> **What is required**: Please copy every line with the string "will" from the entries below.

> **Records drawn from a dataset**:

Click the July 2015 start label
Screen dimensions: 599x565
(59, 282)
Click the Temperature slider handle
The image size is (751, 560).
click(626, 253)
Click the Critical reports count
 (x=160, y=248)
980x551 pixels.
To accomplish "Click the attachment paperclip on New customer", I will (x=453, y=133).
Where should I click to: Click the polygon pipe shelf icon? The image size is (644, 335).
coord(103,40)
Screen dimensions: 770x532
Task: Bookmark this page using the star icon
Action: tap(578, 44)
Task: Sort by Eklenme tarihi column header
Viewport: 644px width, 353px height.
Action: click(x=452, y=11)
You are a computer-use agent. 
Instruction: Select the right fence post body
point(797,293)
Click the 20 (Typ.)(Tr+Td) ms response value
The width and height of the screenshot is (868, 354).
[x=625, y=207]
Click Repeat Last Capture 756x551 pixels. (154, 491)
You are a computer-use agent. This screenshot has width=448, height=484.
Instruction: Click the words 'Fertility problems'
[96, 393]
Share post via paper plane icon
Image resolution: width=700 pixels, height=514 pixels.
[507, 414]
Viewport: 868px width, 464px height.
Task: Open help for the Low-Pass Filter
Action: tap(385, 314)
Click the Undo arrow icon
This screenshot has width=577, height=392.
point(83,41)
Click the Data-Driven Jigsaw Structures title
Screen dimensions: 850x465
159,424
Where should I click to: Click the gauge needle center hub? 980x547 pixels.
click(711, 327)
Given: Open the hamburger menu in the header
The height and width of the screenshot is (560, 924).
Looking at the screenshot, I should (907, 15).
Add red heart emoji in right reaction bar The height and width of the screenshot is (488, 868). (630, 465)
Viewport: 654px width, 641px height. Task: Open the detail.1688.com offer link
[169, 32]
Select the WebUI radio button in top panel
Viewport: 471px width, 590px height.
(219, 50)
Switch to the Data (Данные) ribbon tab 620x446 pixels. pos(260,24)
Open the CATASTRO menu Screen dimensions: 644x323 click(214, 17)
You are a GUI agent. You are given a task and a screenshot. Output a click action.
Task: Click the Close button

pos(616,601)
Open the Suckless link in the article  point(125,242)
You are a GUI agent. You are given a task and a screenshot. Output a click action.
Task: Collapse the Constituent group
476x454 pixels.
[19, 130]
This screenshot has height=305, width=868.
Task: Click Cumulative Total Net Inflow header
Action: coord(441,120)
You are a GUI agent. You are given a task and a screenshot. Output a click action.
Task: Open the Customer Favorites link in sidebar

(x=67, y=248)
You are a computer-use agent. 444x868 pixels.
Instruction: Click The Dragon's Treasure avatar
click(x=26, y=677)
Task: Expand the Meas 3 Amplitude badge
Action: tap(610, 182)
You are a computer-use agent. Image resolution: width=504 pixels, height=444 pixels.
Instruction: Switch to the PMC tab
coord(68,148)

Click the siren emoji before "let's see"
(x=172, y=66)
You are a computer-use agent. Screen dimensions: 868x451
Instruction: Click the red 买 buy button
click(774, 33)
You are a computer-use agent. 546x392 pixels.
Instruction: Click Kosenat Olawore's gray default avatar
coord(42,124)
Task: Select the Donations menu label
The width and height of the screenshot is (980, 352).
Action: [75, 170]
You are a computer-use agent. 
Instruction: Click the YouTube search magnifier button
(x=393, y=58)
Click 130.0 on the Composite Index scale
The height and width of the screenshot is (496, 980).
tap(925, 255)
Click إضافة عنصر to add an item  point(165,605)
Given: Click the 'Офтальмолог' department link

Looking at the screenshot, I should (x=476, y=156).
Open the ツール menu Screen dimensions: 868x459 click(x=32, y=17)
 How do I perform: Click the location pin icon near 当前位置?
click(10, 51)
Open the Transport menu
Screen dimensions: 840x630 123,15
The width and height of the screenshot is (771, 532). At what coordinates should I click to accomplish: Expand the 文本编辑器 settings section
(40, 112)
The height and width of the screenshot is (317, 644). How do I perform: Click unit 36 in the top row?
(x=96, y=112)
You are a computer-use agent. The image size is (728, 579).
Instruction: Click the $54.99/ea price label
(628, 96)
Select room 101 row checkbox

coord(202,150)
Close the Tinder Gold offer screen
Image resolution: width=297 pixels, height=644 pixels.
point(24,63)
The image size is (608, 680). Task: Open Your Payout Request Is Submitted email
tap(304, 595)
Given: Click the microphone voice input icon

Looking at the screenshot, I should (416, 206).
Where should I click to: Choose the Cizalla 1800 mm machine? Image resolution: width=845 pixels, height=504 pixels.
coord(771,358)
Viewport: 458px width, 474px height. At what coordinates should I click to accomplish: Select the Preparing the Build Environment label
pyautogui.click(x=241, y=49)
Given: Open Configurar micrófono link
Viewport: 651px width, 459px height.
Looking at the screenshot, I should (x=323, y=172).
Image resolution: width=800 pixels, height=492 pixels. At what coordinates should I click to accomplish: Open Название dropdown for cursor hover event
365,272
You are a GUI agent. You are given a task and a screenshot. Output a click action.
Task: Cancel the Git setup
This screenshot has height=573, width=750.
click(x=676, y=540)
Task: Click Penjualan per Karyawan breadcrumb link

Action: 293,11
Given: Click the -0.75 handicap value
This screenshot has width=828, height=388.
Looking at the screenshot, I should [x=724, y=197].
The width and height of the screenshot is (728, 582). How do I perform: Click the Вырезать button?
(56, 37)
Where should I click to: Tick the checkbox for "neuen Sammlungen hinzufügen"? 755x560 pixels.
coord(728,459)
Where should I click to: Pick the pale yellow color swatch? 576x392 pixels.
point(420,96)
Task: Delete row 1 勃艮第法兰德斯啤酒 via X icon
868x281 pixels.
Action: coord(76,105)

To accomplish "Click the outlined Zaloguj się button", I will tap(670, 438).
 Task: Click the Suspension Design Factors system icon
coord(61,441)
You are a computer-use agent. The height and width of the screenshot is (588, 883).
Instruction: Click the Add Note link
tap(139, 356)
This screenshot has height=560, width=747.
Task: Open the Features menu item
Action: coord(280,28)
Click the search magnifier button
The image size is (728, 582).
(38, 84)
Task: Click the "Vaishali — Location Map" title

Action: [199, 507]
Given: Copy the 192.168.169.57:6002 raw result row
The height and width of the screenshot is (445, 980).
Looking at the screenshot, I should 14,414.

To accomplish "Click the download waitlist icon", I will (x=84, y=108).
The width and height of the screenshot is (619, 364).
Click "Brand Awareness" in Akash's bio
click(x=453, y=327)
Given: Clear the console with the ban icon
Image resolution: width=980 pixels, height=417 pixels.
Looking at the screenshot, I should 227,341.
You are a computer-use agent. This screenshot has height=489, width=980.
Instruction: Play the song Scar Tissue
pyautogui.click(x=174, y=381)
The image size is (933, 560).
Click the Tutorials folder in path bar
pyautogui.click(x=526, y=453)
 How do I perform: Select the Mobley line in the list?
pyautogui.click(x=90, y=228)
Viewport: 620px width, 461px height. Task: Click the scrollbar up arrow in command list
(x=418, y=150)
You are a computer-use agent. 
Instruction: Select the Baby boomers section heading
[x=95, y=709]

> **Expected answer**:
To accomplish "Click the attachment paperclip on New customer", I will (x=453, y=133).
To accomplish "Click the outlined Zaloguj się button", I will tap(670, 438).
To accomplish "Click the download waitlist icon", I will (x=84, y=108).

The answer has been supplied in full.